• _Task to complete_
Beginning with the line that has "Refresh the page in the left browser window", write out each line down to the end of the records below exactly, and include no pictures.

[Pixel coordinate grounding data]
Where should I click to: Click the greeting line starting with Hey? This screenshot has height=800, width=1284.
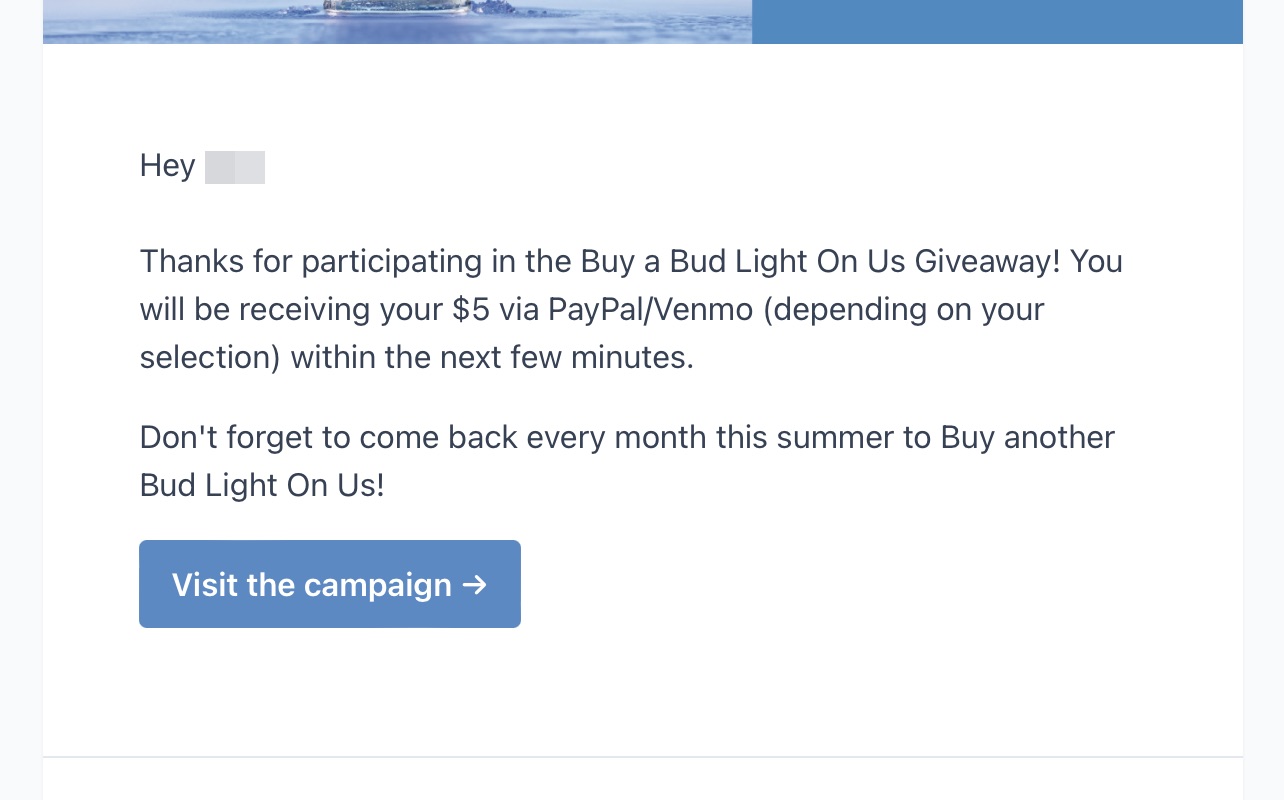click(200, 166)
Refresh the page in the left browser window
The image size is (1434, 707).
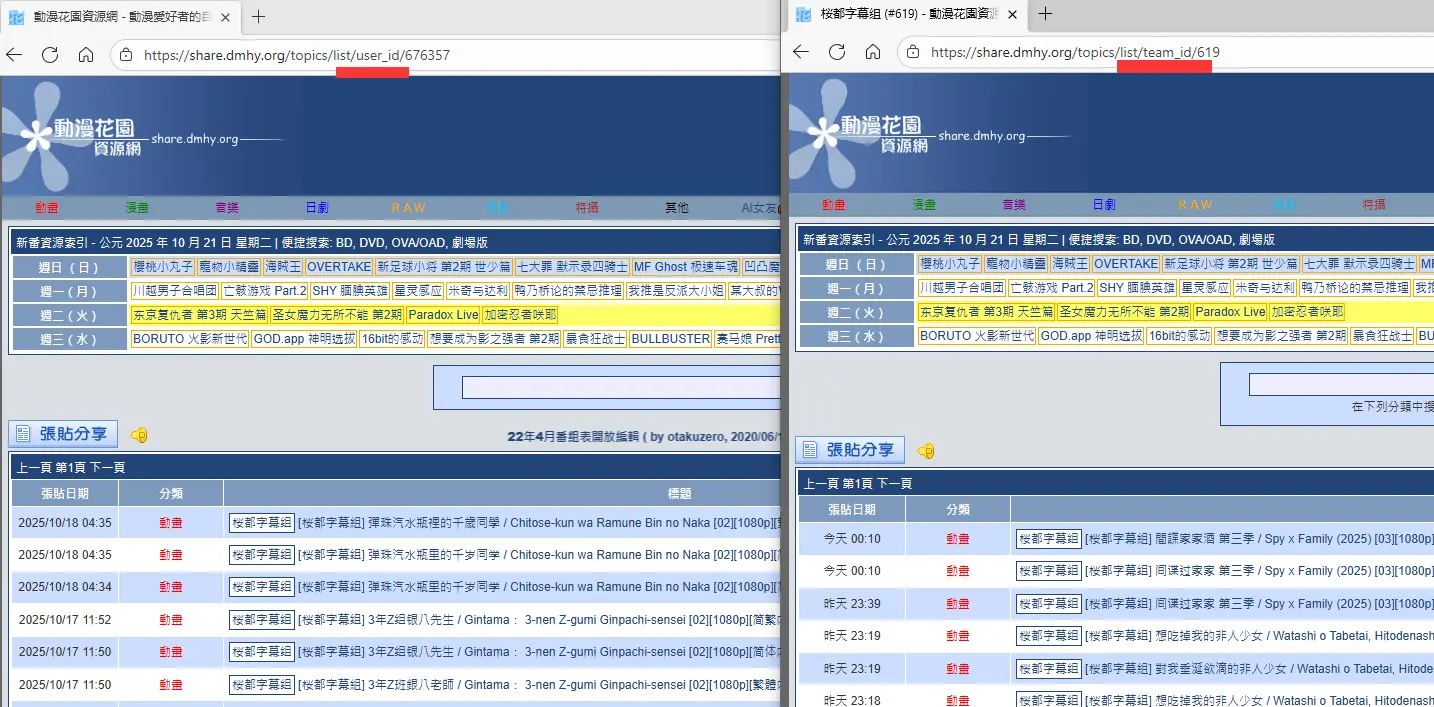tap(50, 55)
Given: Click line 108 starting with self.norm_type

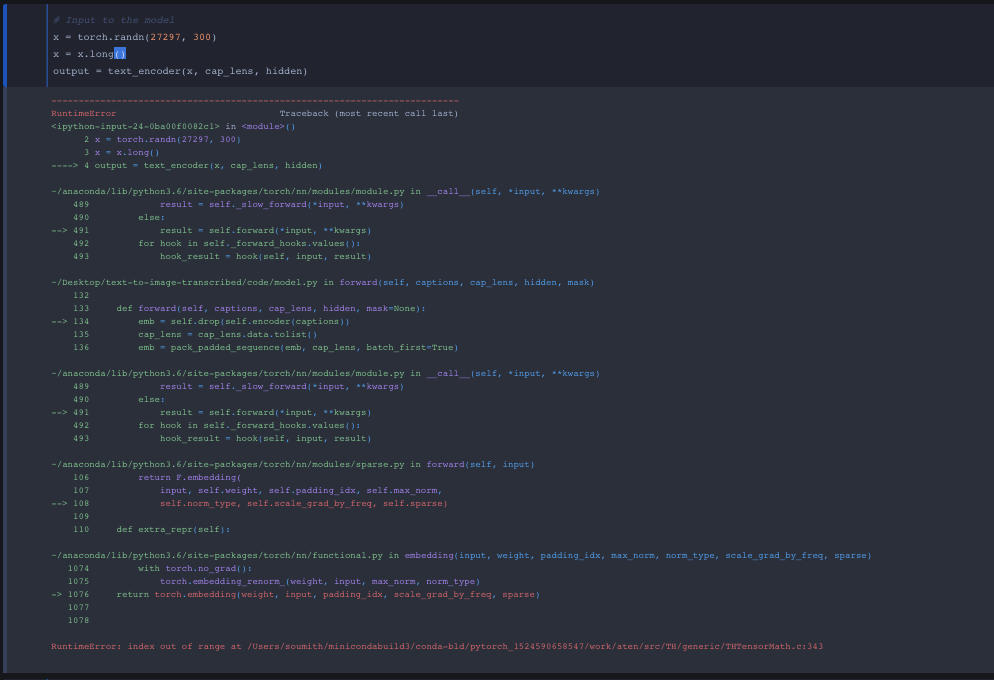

• _Reply_
Refresh the page in the left browser window
The image size is (1434, 707).
tap(50, 55)
Given: Click line 108 starting with self.norm_type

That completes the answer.